----- TASK DATA -----

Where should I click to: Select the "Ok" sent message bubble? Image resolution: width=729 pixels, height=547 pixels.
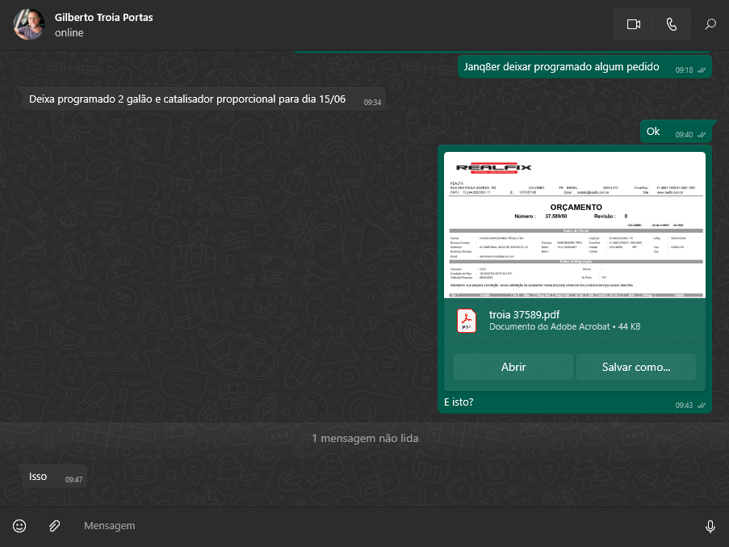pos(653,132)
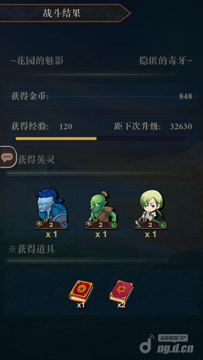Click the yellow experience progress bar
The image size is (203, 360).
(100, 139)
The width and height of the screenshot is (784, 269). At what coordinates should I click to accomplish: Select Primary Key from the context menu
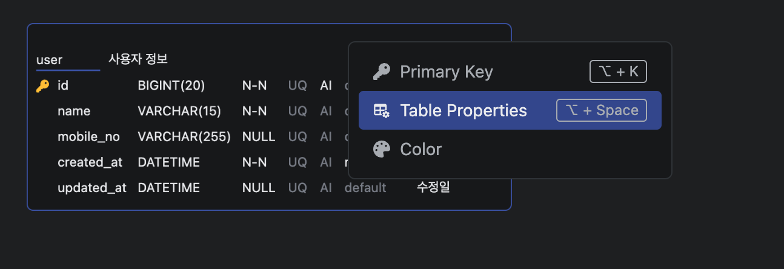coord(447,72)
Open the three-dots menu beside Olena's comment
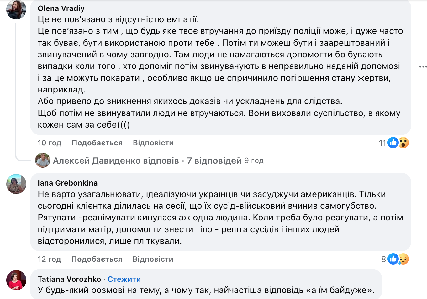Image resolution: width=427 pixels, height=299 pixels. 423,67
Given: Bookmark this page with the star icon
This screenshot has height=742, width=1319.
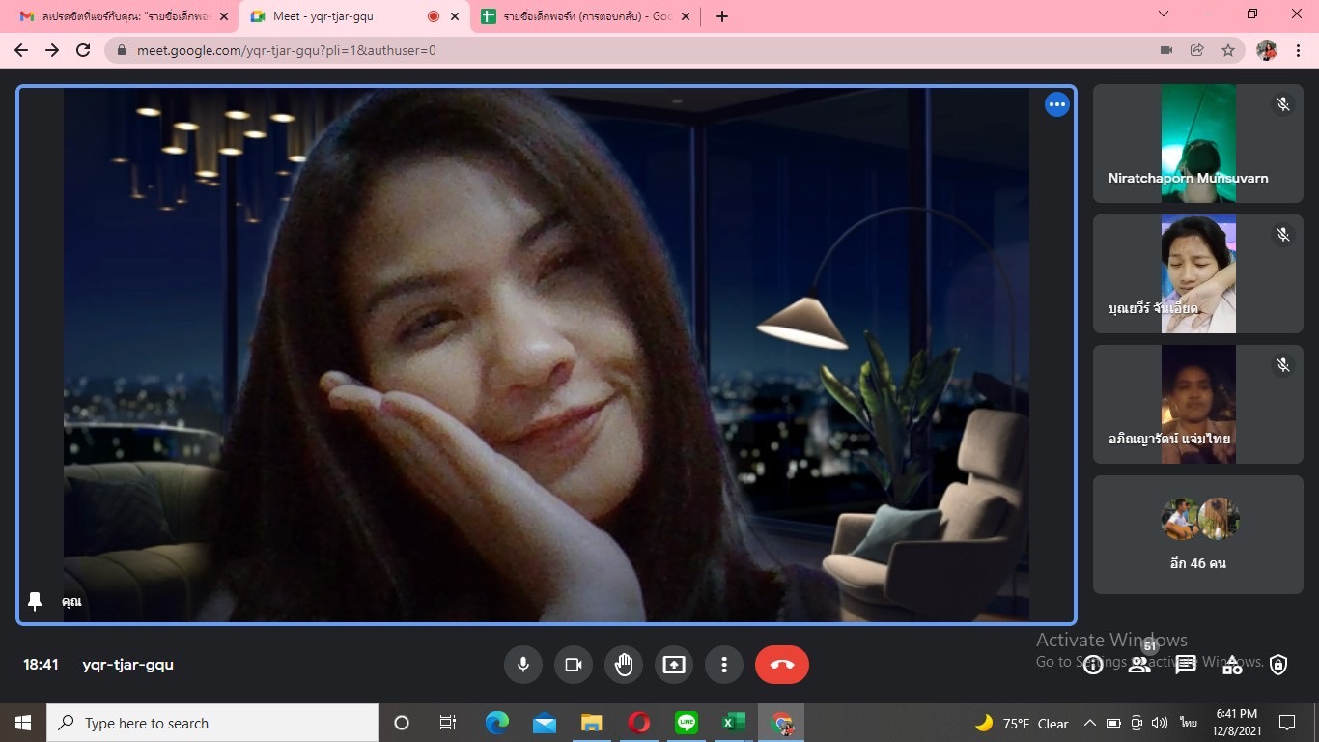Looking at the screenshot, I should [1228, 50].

-----

Copy every record above word for word, but leave the pictures out of your copy.

Where should I click to: Select the "Ok" sent message bubble? Image resolution: width=729 pixels, height=547 pixels.
pos(653,132)
Click the yellow experience progress bar
The image size is (203, 360).
(100, 139)
The width and height of the screenshot is (784, 269). At what coordinates should I click to accomplish: Select Primary Key from the context menu
coord(447,72)
Open the three-dots menu beside Olena's comment
Image resolution: width=427 pixels, height=299 pixels. 423,67
Given: Bookmark this page with the star icon
This screenshot has height=742, width=1319.
Looking at the screenshot, I should [1228, 50].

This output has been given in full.